Sunday, December 16, 2012

Food for thought


Isn't it amazing how we tend to focus so much on each thing that goes wrong in our life? It seems to be our nature to react to just what is effecting ones self first and react upon that situation as if every action has the common denominator of "ME".
 
   Think about that for a moment..

 Who are we to think that this world and everything in it is about "YOU..ME...SELF ?  That is exactly what our thinking process is based on. It always stems from using yourself as the factor for what all things effect, are going to effect, or could effect.  Even when we consider a kind gesture towards somebody else can you, to yourself, truly say that you do not "thought process" how your action will effect you?? Do you not spend a moment later to soak in the thoughts of your good nature?  Is it possible to take the "ME" out of the equation? What would happen?

  Crazy thought isn't it?

So now that Cully is doing so well with no seizures returning to this point, weight is coming down and all health issues seem to be a-ok....  why are we dealt another problem??  "Catch that?  Why are we?????? As if it is about me again and not Cully.  But that's what came out as I typed.

  Cully is not the same Cully we had when we went into all of this 6 months ago. If you are one of the amazingly lucky people to get the opportunity to see Cully in a given day then you will see him as the big cuddly chunk that he is, complete with the chubby red cheeks and big ole belly that has to be moved about just to get his winter jacket zipped up. Your next observation is going to be his sweet demeanor and natural way of taking on a slow and gentle way of treating every child near him as if they were his own little baby. This goes for children younger and older than he... He has a big brother personality that makes others cover their mouths and gasp as he takes over for moms and dads and teachers..   You might even see Cully with nothing more than a simple smile too.    Or...you might be one of those people at the next table over that thinks this child better get a good butt whoop'n and  you would never allow your child to act like that.....  Cully is not the same Cully anymore as he now is having more and more fits of rage each day..

 So here is why I wrote my thoughts regarding how much we think about ourselves first in all things we do.

Cully is struggling with this.  He is aware of this and is scared. He has compassion and a conscience. And how do I know that he is scared?  He told us.  showed us.  In his own way he asked us for help.
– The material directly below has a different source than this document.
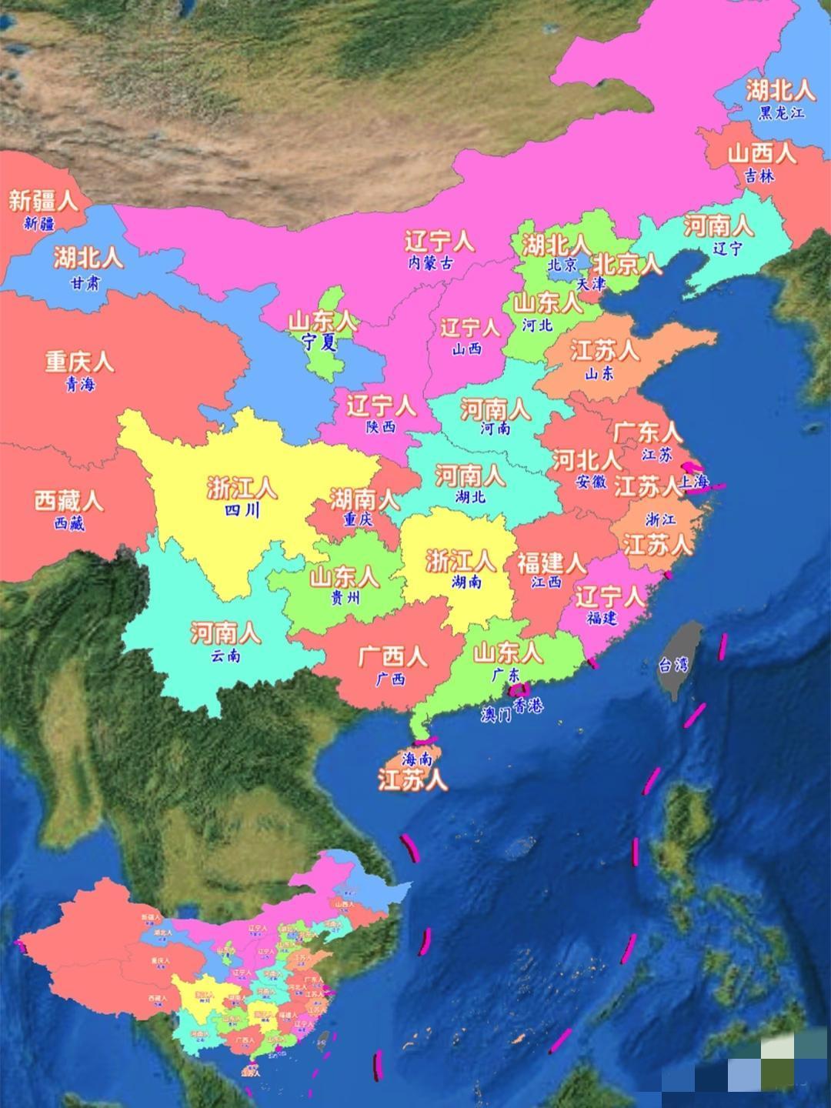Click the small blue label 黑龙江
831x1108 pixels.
point(781,112)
Example.. Today after church we took mum out for a birthday meal. Cully was his usual self and was laughing and giggling when a piece of food fell off his spoon. This sent him into a rage and we had food and plates thrown, arms reaching out to hit and screams. Cully was aware of what he was doing and then immediately leaned into his mum and asked for a hug.  When held after something like this Cully is shaking and very sympathetic. He needs to know that what he did isn't going to make us not be there for him. He wants to show how sorry he is.. He does not like that this just happened.  And we see this reaction with almost each rage.

 I think that the fact that Cully has these qualities is just another one the amazing gifted things about my special boy. But how hard it must be to be in his position...not mine where I am uncomfortable about what the people around me are thinking.  I have been guilty on numerous occasions of wanting to let a parent know that they ought to give their child a good straightening out. And its me looking around worried about everyone's reaction when Cully has a melt down. When we got the diagnosis of the IS and the Autism it was not just the worry of our son making it through this but it was the selfish thoughts of how difficult it is going to be in the future having a special needs child. I kept thinking about how that moment in my life when my wife and I would have OUR time would never come and how cheated I felt. I even feel selfish to the fact that each night my son will call for mom and I will spend that rest of my night alone again.

I do not think that I am alone in having selfish thoughts but it is humiliating  to think about it. Its a part of my nature I wish I did not have. Every negative moment in my life can be traced back to that common denominator of "ME". 

 I'm so very lucky to have a child that can remind me that he has feelings too.  I wish I could make it all better for him.